• [Task directions] Give the lines from the one containing "Where should I" through the end of the items, both ends included, as a Markdown table with the columns Row and Line, skipping blank lines and leaving the pictures out.

[begin Data for the task]

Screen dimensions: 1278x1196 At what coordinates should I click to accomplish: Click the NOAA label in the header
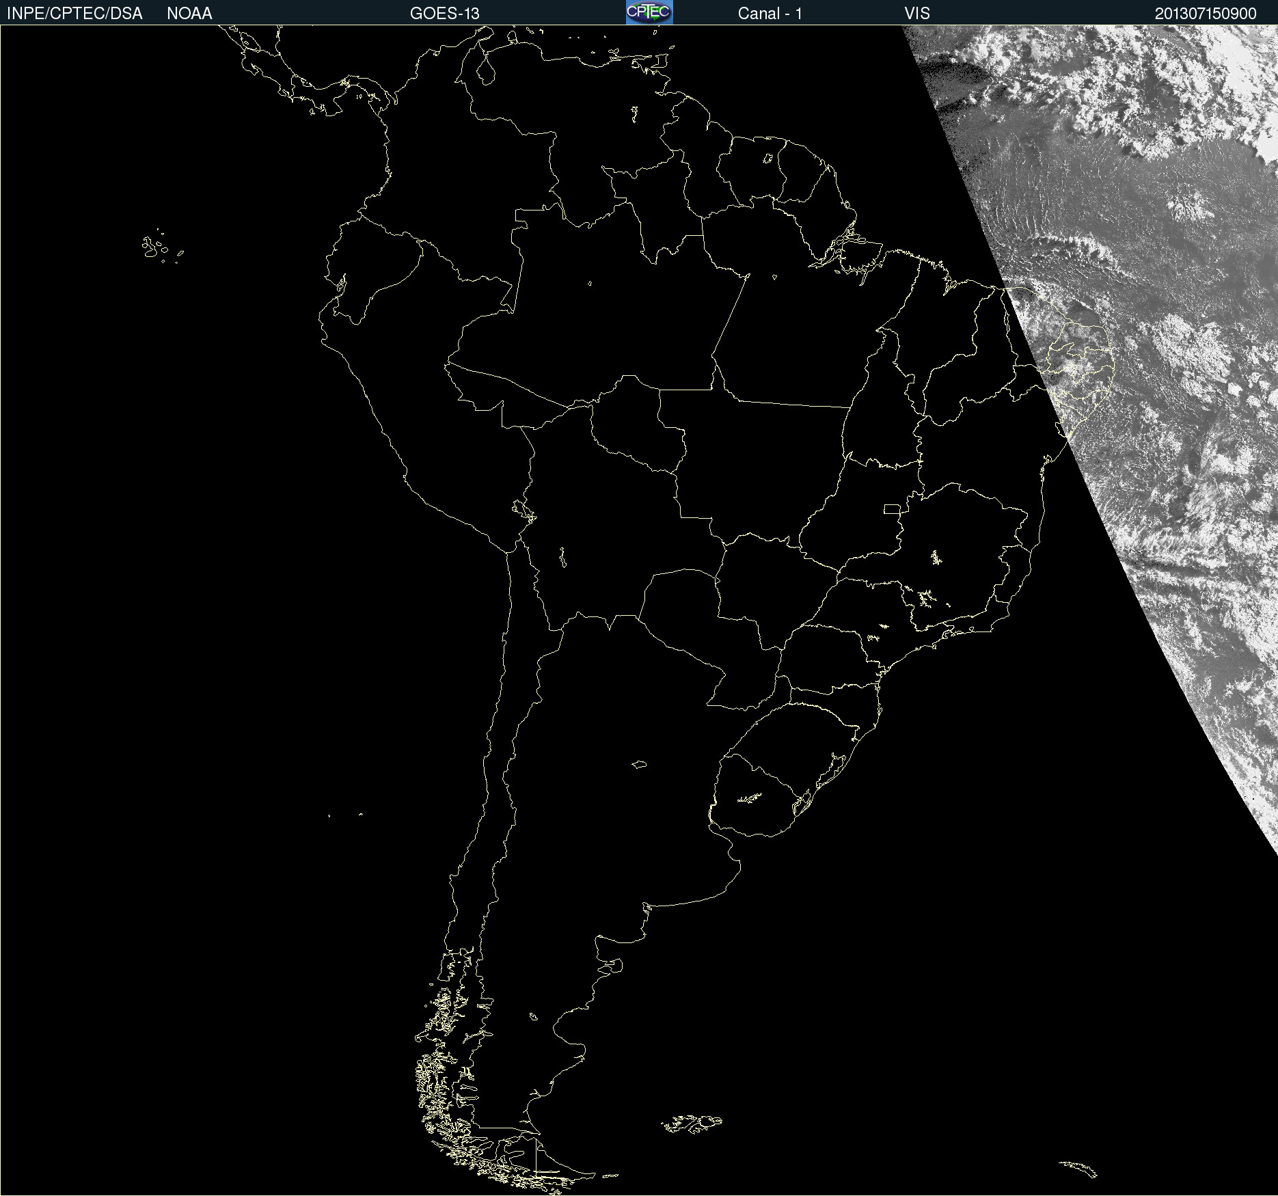click(189, 13)
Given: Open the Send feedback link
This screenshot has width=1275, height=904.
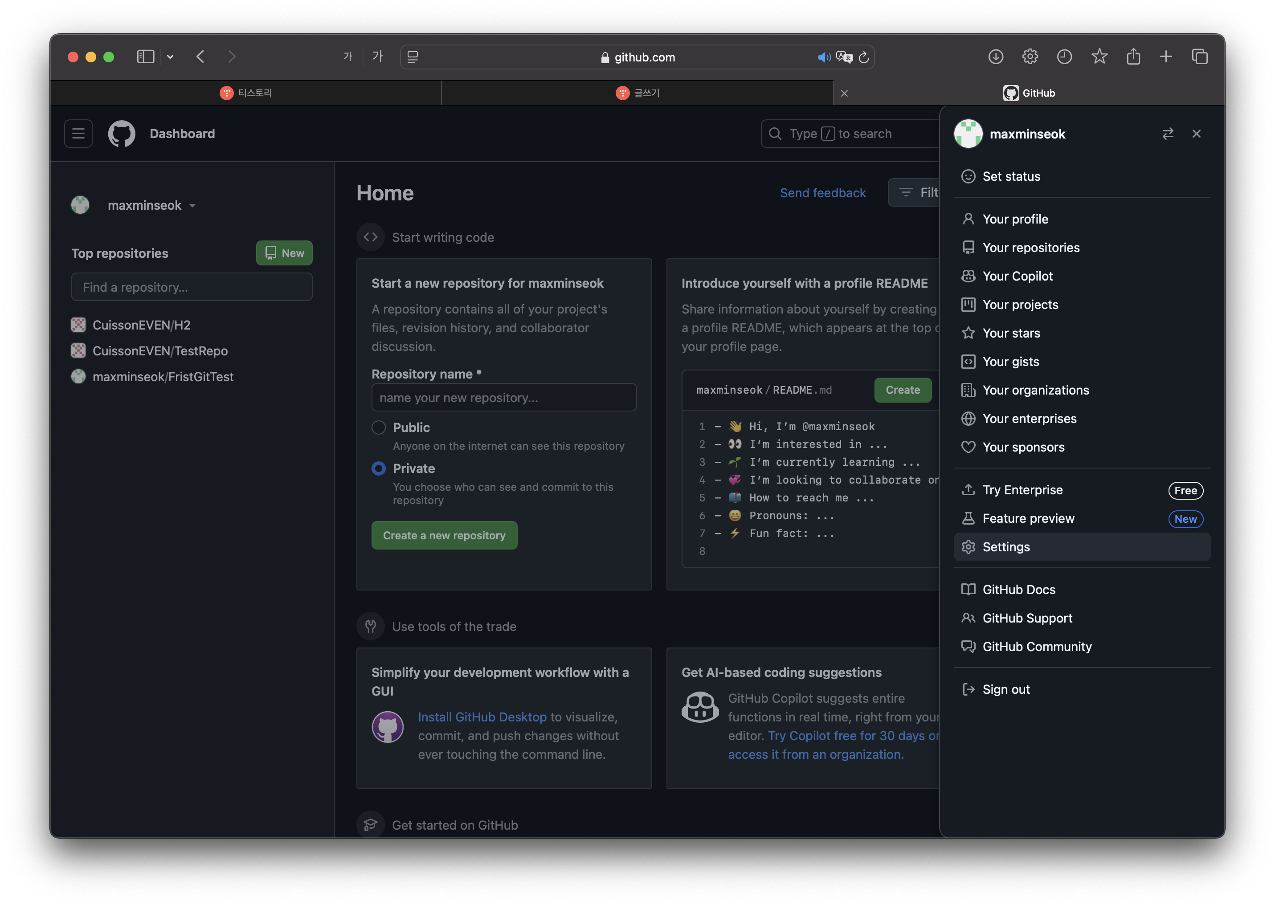Looking at the screenshot, I should pyautogui.click(x=822, y=193).
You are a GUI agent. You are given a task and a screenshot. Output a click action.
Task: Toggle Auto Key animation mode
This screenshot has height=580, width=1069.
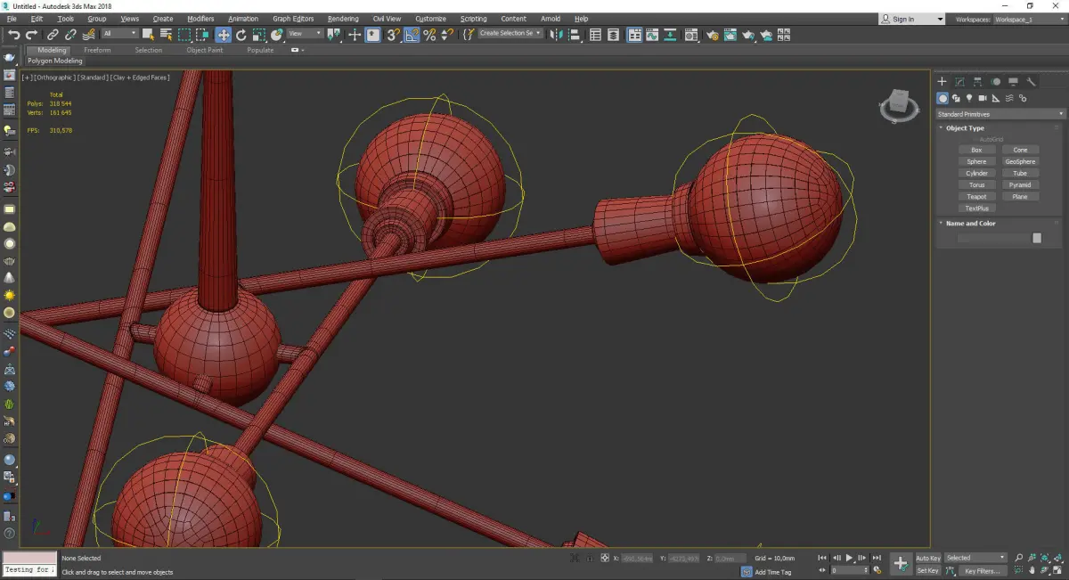pyautogui.click(x=927, y=558)
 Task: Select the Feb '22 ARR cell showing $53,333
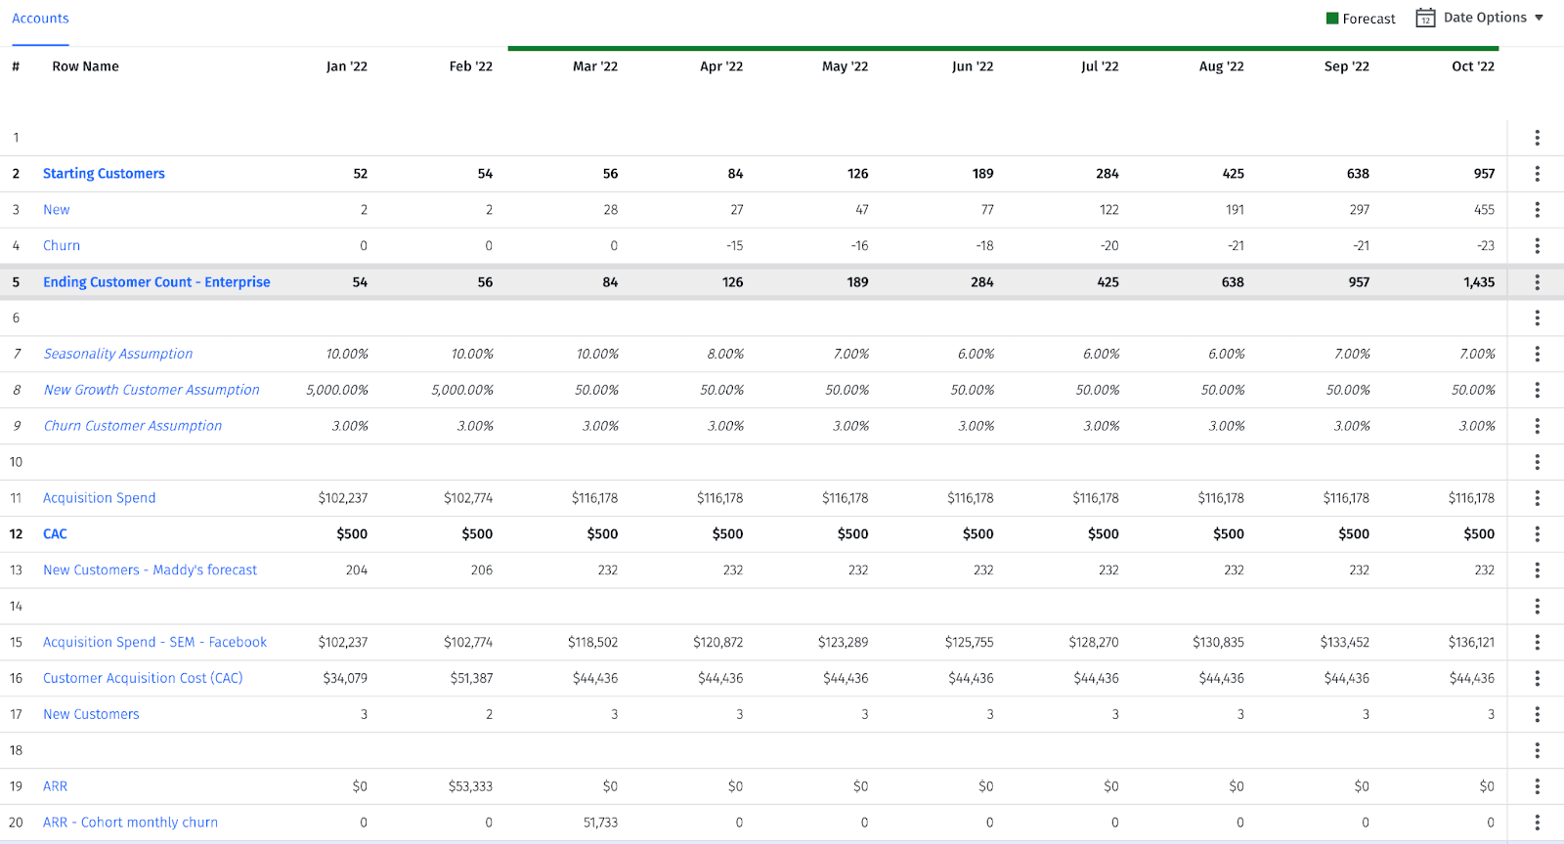click(x=470, y=786)
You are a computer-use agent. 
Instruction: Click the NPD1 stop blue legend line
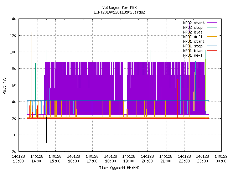[212, 46]
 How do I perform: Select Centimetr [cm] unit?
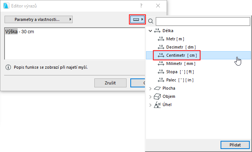click(181, 55)
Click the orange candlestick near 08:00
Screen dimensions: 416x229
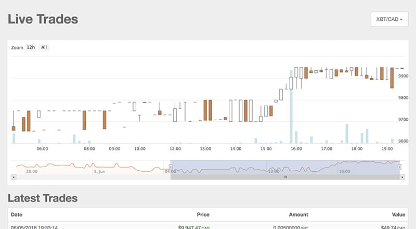84,120
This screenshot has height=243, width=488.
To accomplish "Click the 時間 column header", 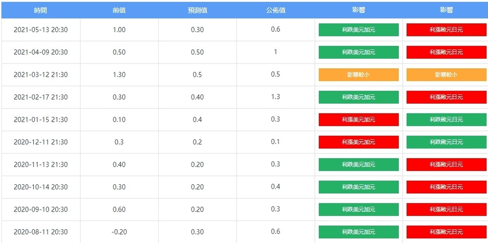I will tap(41, 10).
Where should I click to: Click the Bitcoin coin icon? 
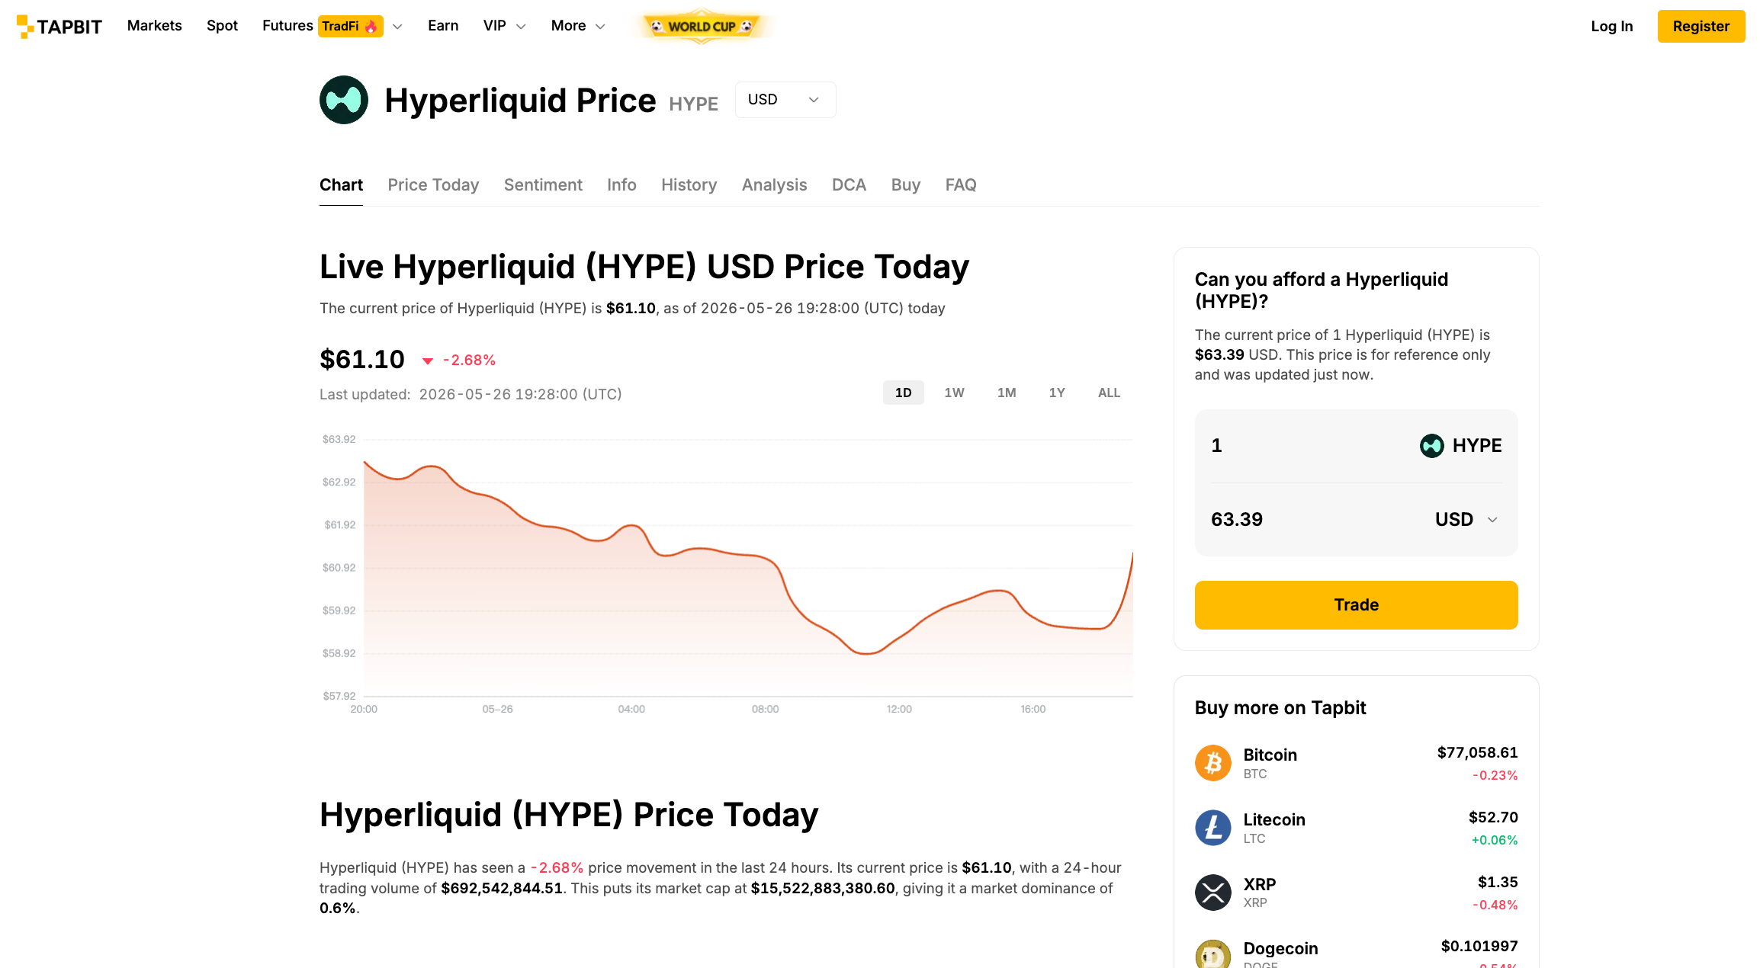[x=1213, y=763]
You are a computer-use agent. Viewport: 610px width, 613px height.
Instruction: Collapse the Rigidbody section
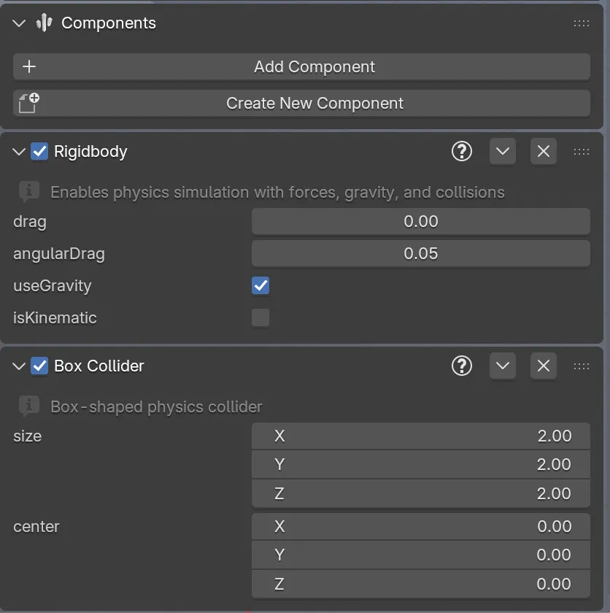[x=18, y=151]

[end Data for the task]

• [Result of this task]
| Row | Line |
|---|---|
| 1 | Where should I click to: Click the Bitcoin coin icon?  |
| 2 | [x=1213, y=763] |
| 3 | You are a computer-use agent. Viewport: 610px width, 613px height. |
| 4 | Instruction: Collapse the Rigidbody section |
| 5 | [x=18, y=151] |